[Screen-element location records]
——
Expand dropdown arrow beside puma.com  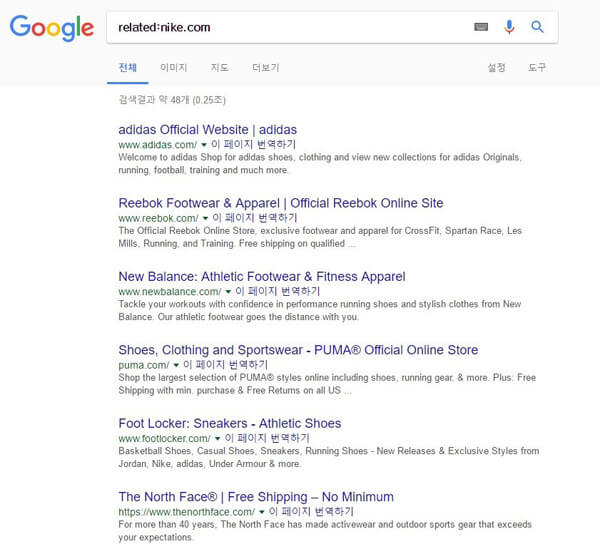pyautogui.click(x=176, y=365)
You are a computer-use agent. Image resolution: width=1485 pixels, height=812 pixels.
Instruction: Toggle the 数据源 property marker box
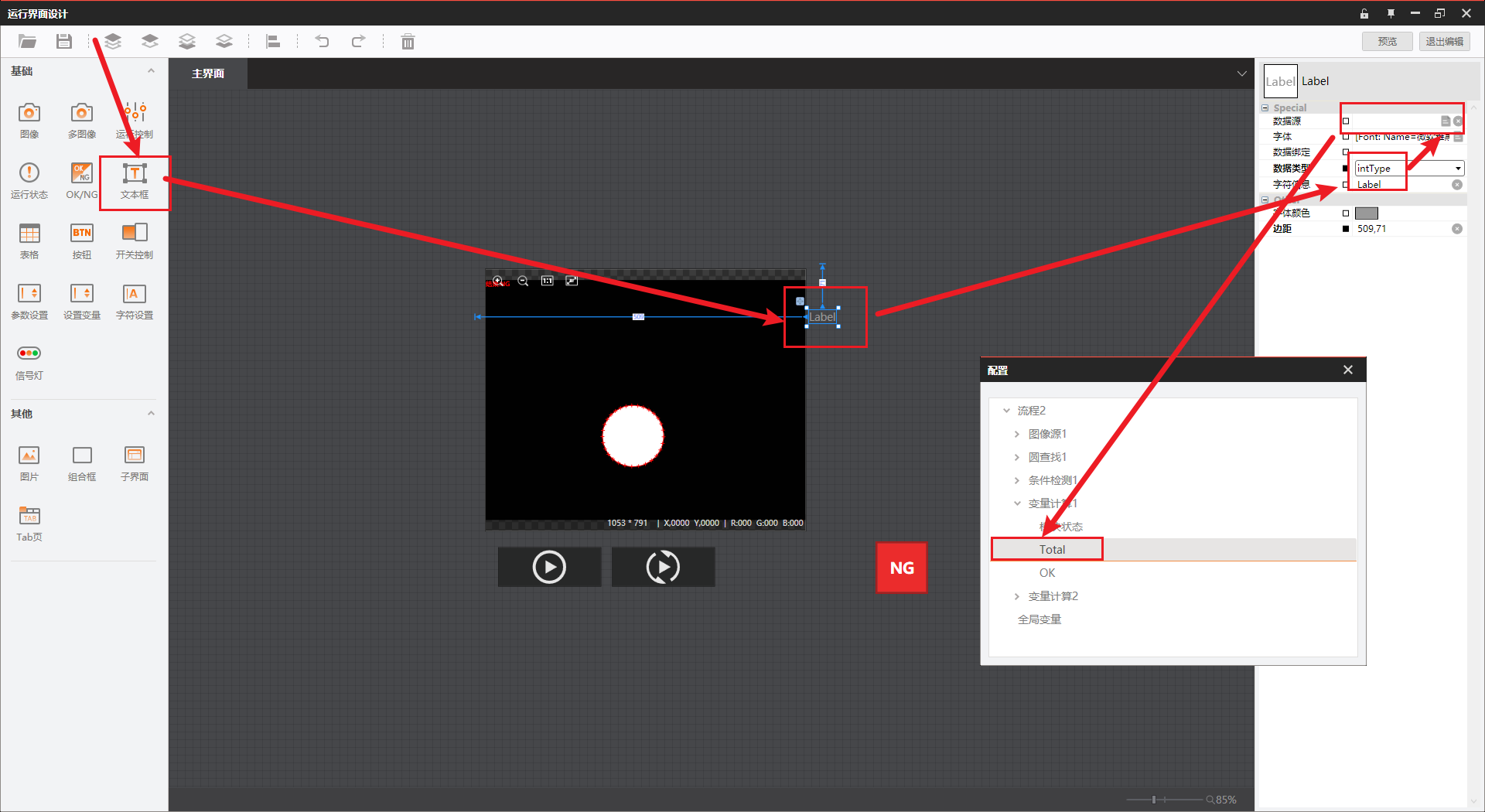(x=1346, y=121)
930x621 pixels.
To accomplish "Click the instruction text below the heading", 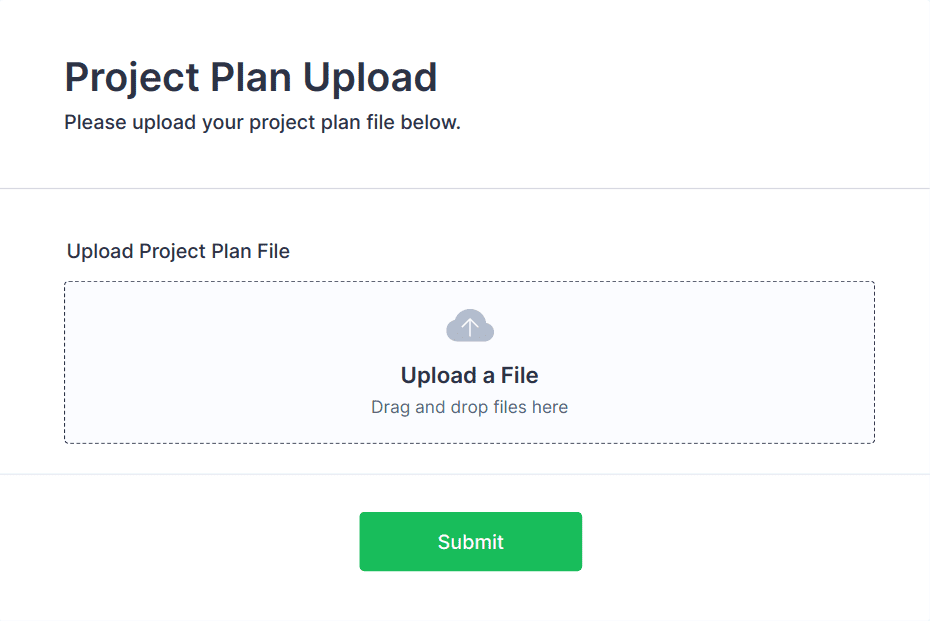I will point(262,122).
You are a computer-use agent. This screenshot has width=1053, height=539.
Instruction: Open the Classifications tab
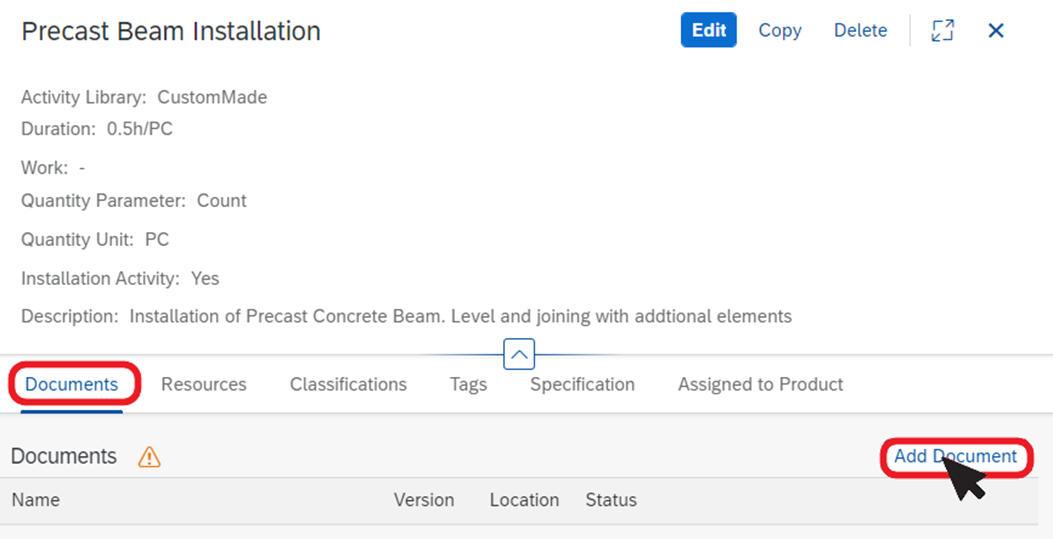[x=348, y=385]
——
EXERCISE —
Copy everything from the line containing "You are a computer-use agent. This" down to the end of the material, word for word, leaving out the pictures.

SOLUTION —
You are a computer-use agent. This screenshot has width=1053, height=539.
Instruction: Open the Classifications tab
[x=348, y=385]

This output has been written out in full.